Pressure on a sensitive part of your body is killing you even as you read this. A simple, 2-minute activity can relieve that pressure and help you live longer.
The sensitive part of your body in question is the part that is plumped down in your chair. Studies show that by spending too many hours sitting, it shortens your life expectancy. But breaking up your periods of sitting with two minutes of walking every hour can negate much of the harm sitting down is causing.
A study at the University of Utah School of Medicine shows that if you spend more than half of your day in a chair you need to walk a couple of minutes every hour to avoid a faster trip to a casket.
The researchers found that two minutes of even “light intensity” activity an hour can defend against sitting’s increase in your risk for heart disease, diabetes and other ills.
“It was fascinating to see the results because the current national focus is on moderate or vigorous activity. To see that light activity had an association with lower mortality is intriguing,” says researcher Srinivasan Beddhu.
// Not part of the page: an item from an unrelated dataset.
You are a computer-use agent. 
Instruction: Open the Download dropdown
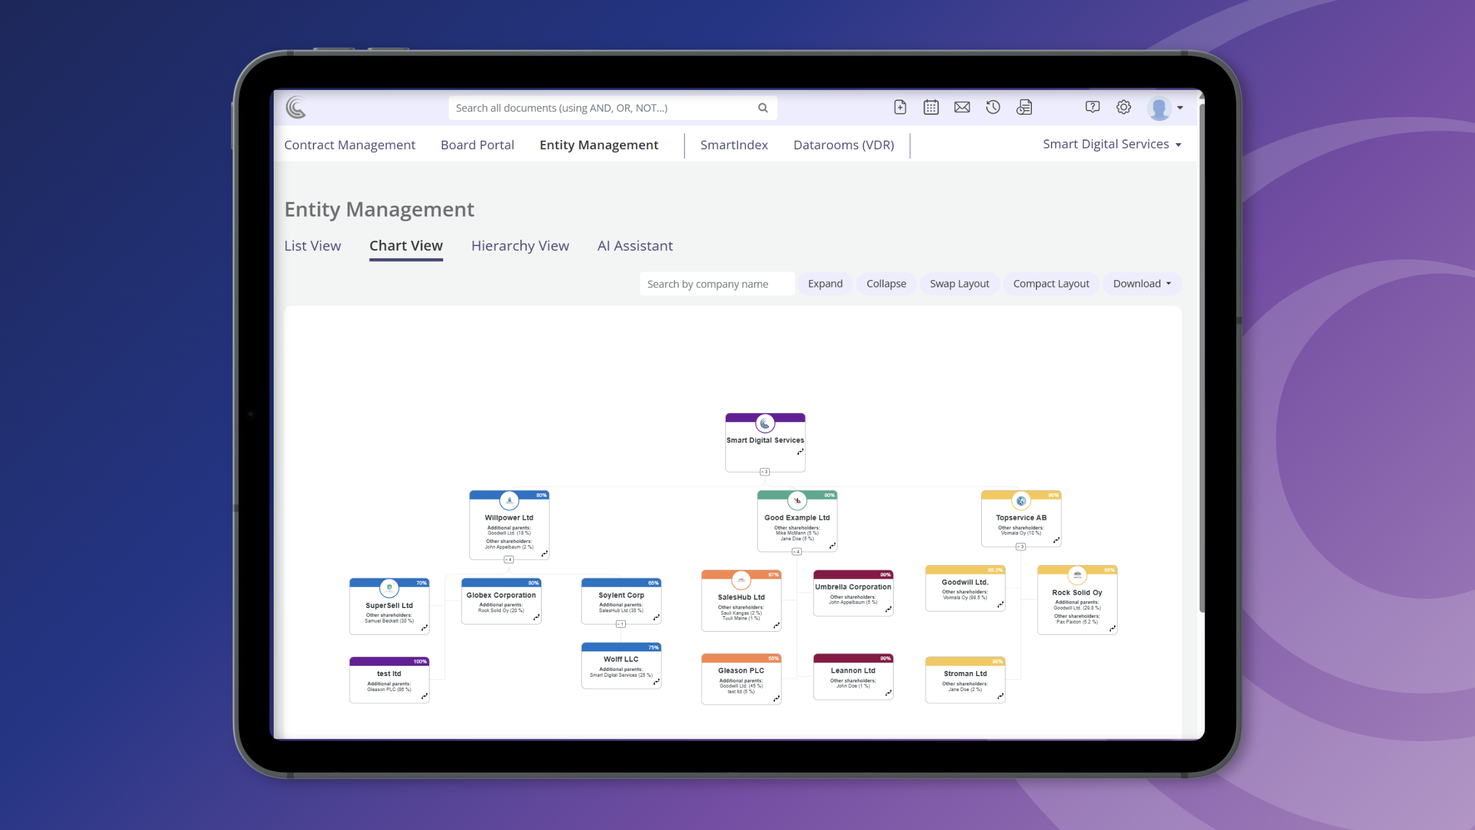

Beddhu points out that just two minutes of walking during every waking hour adds up to quite a bit of exercise over a period of weeks and months. If you do two minutes of walking every hour for 16 hours each day, you burn up about 400 extra calories each week. That adds up to more than 20,000 calories a year.
The researchers still believe that you should do moderate exercise during the week – at least 2.5 hours of activities like fast walking, jogging, playing basketball, weight-lifting, etc., to strengthen the cardiovascular system and skeletal muscles. But light exercise to interrupt your sitting is important, too.
“Our study suggests that even small changes can have a big impact,” says researcher Tom Greene, who is with the Medical School’s Department of Population Health Sciences.
If you’re reading this on a smartphone sitting down, stand up and walk for a few minutes. Do that enough times and your entire body will thank you.